EXERCISE DIRECTIONS »
Starting at the line that contains "has height=843, width=1533.", print every remaining line of the entries, unchanged, and output nothing more.

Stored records
####

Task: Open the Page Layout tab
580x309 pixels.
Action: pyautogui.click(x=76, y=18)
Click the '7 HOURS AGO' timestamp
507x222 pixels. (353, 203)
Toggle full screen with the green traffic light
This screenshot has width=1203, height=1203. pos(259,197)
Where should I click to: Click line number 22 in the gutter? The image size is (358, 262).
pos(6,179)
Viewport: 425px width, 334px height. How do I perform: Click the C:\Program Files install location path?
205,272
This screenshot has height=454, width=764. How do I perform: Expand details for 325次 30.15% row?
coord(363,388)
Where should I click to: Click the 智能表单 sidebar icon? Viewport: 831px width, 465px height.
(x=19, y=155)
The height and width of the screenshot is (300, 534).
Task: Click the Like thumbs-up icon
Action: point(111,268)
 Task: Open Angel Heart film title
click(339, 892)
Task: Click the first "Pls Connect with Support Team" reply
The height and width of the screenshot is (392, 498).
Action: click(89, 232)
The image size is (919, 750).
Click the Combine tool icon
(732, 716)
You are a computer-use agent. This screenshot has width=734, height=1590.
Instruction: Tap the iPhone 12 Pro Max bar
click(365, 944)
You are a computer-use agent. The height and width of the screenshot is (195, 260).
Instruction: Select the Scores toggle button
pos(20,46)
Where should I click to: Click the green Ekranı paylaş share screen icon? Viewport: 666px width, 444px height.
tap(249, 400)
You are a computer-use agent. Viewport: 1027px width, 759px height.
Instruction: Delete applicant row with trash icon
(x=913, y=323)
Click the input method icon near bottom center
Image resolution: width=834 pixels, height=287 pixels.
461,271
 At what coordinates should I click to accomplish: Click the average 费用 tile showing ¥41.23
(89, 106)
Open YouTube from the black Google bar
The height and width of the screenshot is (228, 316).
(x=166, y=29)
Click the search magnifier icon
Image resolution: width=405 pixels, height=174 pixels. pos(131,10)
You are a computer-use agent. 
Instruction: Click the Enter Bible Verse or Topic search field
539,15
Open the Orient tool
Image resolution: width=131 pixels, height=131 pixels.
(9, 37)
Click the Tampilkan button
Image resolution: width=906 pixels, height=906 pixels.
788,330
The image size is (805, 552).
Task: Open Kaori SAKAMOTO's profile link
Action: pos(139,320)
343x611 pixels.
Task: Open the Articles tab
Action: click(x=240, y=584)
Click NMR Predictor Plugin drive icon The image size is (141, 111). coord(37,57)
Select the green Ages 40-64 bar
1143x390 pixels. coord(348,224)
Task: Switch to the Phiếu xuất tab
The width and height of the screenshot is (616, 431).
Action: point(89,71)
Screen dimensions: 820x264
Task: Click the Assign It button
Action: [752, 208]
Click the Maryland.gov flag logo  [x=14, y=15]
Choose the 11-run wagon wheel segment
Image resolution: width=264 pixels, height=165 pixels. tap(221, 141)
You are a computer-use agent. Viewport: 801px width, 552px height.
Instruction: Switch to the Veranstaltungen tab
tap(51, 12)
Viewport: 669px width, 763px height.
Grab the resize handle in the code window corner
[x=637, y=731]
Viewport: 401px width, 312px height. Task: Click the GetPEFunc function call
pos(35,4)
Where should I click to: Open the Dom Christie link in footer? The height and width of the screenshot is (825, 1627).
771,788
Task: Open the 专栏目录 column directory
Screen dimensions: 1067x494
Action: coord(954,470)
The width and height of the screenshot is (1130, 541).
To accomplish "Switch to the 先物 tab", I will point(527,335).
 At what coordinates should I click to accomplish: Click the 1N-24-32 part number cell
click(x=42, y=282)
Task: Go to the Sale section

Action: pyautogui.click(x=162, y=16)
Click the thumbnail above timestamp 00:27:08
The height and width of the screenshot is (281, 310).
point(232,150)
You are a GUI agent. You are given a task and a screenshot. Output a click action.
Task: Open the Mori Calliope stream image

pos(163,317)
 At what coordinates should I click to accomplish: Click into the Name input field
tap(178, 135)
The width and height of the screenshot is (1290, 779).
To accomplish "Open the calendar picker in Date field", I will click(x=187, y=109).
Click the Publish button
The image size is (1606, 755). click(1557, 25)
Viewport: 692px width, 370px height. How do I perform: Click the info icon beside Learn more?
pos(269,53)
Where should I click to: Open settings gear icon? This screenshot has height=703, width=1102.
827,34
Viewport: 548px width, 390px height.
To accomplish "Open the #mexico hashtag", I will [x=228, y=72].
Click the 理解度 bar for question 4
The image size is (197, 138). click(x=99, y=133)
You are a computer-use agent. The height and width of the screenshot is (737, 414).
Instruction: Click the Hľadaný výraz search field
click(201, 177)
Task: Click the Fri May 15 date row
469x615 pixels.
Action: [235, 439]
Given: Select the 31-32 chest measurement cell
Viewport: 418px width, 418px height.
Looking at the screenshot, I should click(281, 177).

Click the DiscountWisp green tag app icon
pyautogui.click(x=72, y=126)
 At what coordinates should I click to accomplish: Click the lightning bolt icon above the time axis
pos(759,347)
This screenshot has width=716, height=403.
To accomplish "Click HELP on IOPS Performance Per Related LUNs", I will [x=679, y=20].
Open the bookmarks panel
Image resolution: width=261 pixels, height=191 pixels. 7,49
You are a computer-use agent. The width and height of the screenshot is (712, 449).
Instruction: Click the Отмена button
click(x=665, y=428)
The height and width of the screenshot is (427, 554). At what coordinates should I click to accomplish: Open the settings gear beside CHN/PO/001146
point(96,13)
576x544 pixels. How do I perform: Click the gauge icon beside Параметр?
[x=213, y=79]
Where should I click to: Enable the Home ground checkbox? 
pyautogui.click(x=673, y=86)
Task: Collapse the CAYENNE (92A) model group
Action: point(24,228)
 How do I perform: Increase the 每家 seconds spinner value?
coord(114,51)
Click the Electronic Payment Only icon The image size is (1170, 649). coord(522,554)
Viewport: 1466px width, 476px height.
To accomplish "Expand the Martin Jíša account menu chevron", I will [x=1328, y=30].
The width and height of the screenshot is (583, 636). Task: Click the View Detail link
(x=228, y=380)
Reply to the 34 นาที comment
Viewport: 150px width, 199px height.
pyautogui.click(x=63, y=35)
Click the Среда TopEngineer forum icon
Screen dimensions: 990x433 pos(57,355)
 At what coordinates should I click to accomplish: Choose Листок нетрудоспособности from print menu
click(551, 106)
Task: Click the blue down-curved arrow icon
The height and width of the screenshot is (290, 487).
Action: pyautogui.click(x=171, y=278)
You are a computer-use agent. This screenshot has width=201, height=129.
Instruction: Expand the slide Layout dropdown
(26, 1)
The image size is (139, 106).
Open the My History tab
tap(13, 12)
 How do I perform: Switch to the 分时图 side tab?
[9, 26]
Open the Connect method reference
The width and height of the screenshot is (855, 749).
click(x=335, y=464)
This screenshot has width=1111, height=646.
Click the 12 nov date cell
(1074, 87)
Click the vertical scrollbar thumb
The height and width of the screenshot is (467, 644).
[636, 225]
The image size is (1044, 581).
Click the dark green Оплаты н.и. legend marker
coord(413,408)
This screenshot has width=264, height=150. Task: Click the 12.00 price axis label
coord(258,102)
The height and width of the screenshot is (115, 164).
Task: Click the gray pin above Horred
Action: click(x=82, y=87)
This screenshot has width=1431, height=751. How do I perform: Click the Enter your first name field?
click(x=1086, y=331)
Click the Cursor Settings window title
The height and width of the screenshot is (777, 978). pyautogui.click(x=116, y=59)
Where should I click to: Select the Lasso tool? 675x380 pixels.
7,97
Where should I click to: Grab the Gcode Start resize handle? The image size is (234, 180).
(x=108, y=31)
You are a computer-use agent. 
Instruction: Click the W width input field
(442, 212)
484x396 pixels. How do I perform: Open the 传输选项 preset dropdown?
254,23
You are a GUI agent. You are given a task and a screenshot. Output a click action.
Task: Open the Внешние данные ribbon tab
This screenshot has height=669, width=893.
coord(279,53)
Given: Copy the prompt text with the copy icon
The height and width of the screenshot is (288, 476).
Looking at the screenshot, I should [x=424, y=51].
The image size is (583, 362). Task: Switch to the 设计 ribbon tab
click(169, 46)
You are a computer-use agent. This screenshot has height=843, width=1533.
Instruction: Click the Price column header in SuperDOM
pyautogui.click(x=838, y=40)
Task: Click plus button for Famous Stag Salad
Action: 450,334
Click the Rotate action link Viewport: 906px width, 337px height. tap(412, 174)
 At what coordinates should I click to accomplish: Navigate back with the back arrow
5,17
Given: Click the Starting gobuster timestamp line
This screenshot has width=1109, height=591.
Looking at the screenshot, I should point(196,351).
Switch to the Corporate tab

####

SOLUTION TO THIS TASK »
You are a computer-use agent. This screenshot has height=843, width=1533.
Instruction: Click the Price column header in SuperDOM
pyautogui.click(x=838, y=40)
Task: Click plus button for Famous Stag Salad
Action: 450,334
Click the Rotate action link Viewport: 906px width, 337px height. tap(412, 174)
 At what coordinates should I click to accomplish: Navigate back with the back arrow
5,17
Given: Click the Starting gobuster timestamp line
This screenshot has width=1109, height=591.
Looking at the screenshot, I should point(196,351).
Switch to the Corporate tab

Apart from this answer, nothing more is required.